We sort of stumbled into a family tradition in the last couple of years. My daughter and son-in-law work for two different nearby school systems, and they have to be at their schools when Delaney’s school does “Meet the Teacher,” which is inexplicably scheduled for a weekday morning, so parents have to take off work. Because they work for schools, however, it’s difficult for them to take off. My daughter thought she could make it this year, then a meeting/training that had been scheduled for the afternoon was switched to morning, so…Grandma to the rescue. I took Friday off; Delaney talked me into a sleepover on Thursday, and we spent all of Friday together.

It had been quite a while since she’d slept over; between dance, more dance, still more dance, sleepovers with friends, and endless rounds of birthday parties, she’s the busiest 7 year old on earth. The last time she slept over she was a little girl, now she’s most definitely a tween.

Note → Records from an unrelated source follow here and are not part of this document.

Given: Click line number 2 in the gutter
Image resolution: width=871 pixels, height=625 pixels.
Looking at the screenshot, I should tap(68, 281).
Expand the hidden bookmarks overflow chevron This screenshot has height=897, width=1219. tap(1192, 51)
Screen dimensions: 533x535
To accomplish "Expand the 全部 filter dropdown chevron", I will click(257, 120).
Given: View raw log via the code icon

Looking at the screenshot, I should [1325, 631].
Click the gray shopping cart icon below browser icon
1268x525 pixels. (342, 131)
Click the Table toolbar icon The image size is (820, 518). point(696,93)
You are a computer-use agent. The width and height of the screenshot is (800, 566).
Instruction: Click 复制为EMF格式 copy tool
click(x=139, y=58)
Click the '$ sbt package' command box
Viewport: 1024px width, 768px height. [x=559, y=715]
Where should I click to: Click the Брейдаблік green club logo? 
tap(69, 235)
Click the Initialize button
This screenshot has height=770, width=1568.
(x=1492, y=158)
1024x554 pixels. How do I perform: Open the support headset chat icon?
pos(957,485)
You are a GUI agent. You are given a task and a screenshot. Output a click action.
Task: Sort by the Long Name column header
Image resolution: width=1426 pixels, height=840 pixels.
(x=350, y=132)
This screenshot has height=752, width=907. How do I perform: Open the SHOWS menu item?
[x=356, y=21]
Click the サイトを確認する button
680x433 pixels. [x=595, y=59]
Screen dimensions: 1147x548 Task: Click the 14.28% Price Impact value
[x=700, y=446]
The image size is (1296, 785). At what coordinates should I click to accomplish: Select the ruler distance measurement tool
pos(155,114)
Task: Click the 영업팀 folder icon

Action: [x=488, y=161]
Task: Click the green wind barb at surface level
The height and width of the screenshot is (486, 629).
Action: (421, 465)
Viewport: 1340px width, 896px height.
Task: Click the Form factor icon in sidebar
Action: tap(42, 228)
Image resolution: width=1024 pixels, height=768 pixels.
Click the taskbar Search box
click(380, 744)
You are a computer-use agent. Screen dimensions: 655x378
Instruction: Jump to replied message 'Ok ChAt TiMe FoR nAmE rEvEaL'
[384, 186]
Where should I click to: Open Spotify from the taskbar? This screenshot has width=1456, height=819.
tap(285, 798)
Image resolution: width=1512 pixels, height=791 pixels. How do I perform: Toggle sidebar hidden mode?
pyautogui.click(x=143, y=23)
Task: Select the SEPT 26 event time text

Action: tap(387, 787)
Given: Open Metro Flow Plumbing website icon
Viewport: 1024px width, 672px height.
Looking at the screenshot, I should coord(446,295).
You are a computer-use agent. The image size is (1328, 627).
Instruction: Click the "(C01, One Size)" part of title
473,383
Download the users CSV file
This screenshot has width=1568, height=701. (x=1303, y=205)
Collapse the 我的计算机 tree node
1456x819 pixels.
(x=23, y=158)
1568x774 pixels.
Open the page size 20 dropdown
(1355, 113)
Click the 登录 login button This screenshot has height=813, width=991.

After we met her new teacher (I think she’s going to have a good year) we went to the mall. I’d offered a trip to Bath and Body Works, her new favorite store, and lunch in the food court. She got some lovely smelly stuff (buy 2, get 1 free) and had bourbon chicken for the first time (loved it). Then we stopped at Target, where she talked me into a Frappuccino at Starbucks, and got a shower poof to use with her new body wash. Then it was home to watch The Avengers – don’t ask me which one; she talked through the entire movie and I’ll have to watch it again in peace.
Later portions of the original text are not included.